Not to pick on anyone, but take the current #1 team on the Guild Wars ladder, There is A Cow Level. Since the ladder's been reset they've been on a tear playing an incredible 138 games in the span of about a week. That's roughly 20 matches a day when GvG games should last around twenty minutes or so, I'd guess, on average. Their secret? They don't play nearly that long for the most part. Most of their matches last five minutes – they're all over obs mode so it's pretty easy to see. I'm not saying they're a bad team or anything just that thanks to the currently flawed matching system they're not facing anything like decent competition. They beat up on teams that are much worse. And they get a decent amount of rating – relative to the maximum of 5, potentially – for doing so. Currently, they have 1209 points or 50 more than the #2 team. So, how can you tell whether they're actually a good team or not? Is this in fact another example of a team playing a lot of games to pad their ranking? Or is it just that [cow] is that much better than everyone else playing because, I'd imagine, a lot of really top-flight guilds are ignoring the ladder completely and practicing in scrims and unrated matches for when the daily tournaments start?

The answer lies in points per game. That's basically taking the rating and divide it by the total number of games played – the answer to that little equation is how many points the team gains, on average, whenever they fight. It's like projected winning percentages and even actually winning percentages in that it gives you an indication of how likely a team is to win in a given battle. And unlike those two it takes into account just how tough it was for a team to get to their current rating. If the PPG is high that's because a team's got a lot of rating but hasn't played a lot of games. If it's small then it's because a team's doesn't get a lot of rating to show for each win. And that means they're approaching their true ranking – or where they'd be on the ladder if everyone played an infinite number of games. Because as they get around where they should be relative to everyone else they don't lose much for losing and don't win much for winning. They beat the teams they should and lose to the teams they should and under an ELO ranking system that means their ranking won't change very much – just inflate along with the rest of the ladder, really.

From what I can tell, [cow] actually has a pretty decent PPG. Personally, I throw out the base rating of 1000 and just go by what teams have earned or lost since they started playing – so [cow]'s gotten 209 points in 138 games or about 1.5 points a game. Roughly comparable with other teams in the top ten. They've played the most games so they've climbed the highest. PPG gets a little sketchy when you get towards the top of the ladder because the talent levels can vary so much and finding decent matches to normalize scores can be difficult.

So, would I take [cow] in a heads-up fight against the #2 team Clan Detained or even the much lower [PnH] or [RenO] – teams that I actually recognize from past seasons – given that they all have a higher PPG and just haven't played as much? I'm not sure. The lower K value skews things and throws off my perceptions. We're talking about the difference between 1.5 points a game and maybe 1.75, after all. And I'm not sure if that's significant or not.

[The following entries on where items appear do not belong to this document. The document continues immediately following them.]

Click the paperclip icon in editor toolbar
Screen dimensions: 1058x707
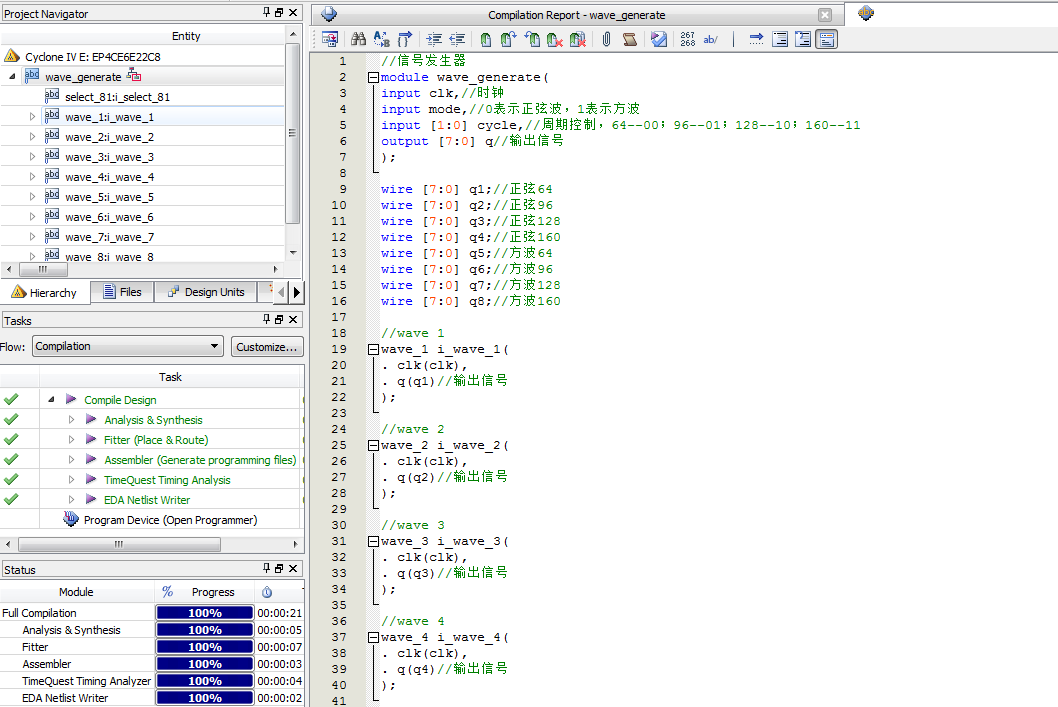click(606, 40)
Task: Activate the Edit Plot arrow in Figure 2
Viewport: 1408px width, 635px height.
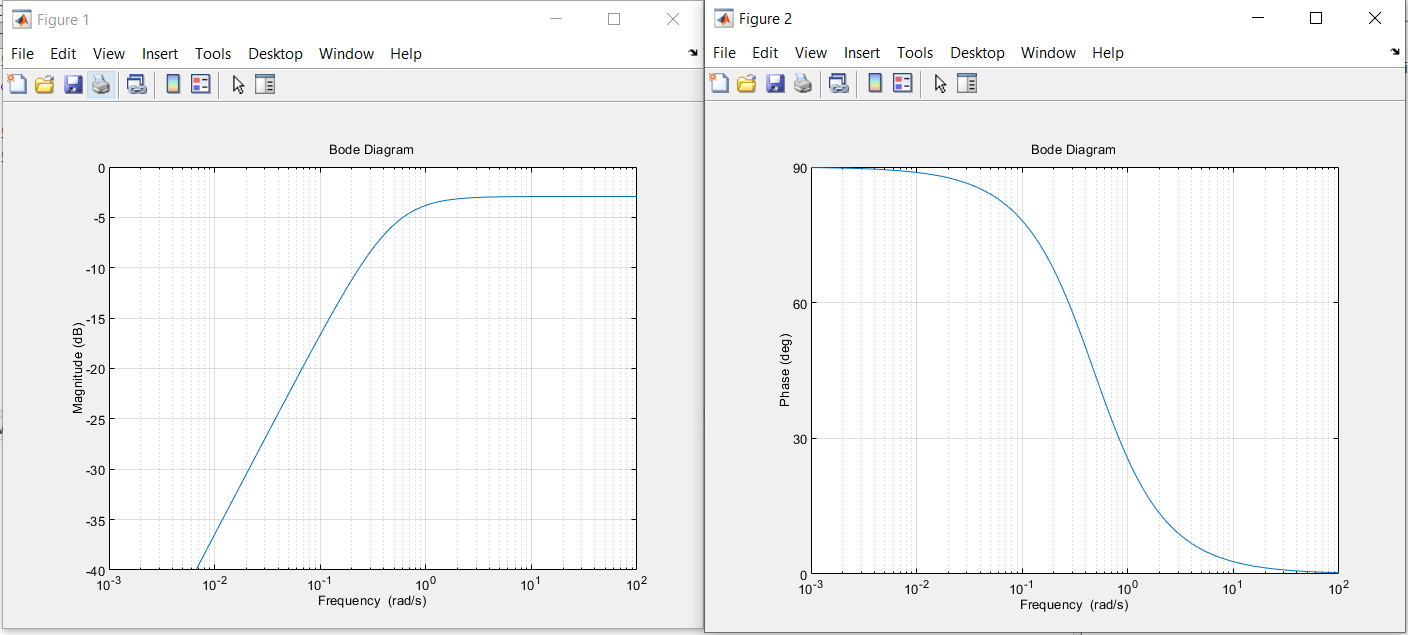Action: pos(939,84)
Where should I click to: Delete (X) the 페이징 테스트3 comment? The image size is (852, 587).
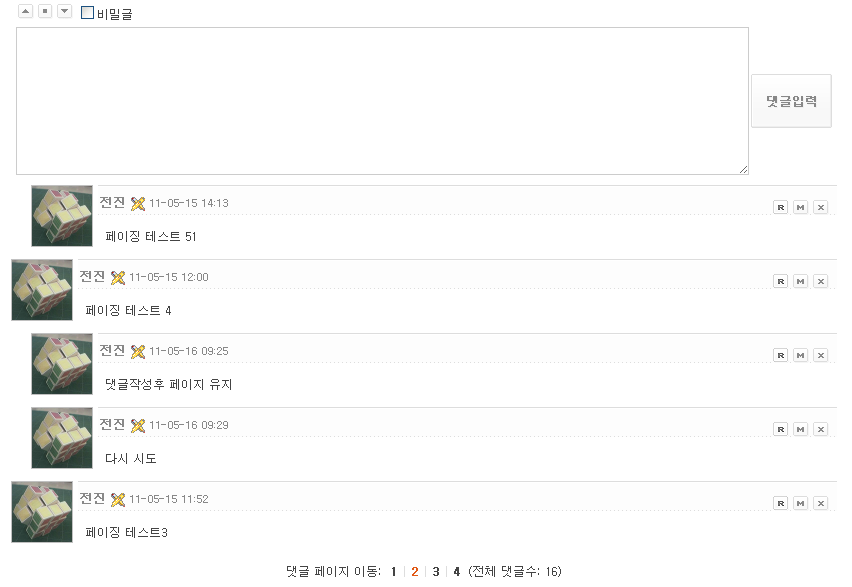point(820,503)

And, in any event, when daily tournaments go in it likely won't matter at all. But what does matter now is that [cow] thanks to their many games is inflating the ladder. Simply because they're playing more than everyone else. That's something the change was supposed to prevent if not correct. And, unfortunately, since the ladder's never going to be reset again the imbalances now are going to remain with us for a long time. I'm rather puzzled, then, why they didn't wait to reset the ladder “one last time” when tournaments started. Or, you know, the people in charge of things would avoid saying they'll never touch the ladder again because that's the kind of rhetoric that comes back to haunt people. I mean, I know that by just leaving the ladder to run they'll be saving the time and effort it takes to maintain it. But, you know, that's not a good thing if they want it to have any integrity whatsoever.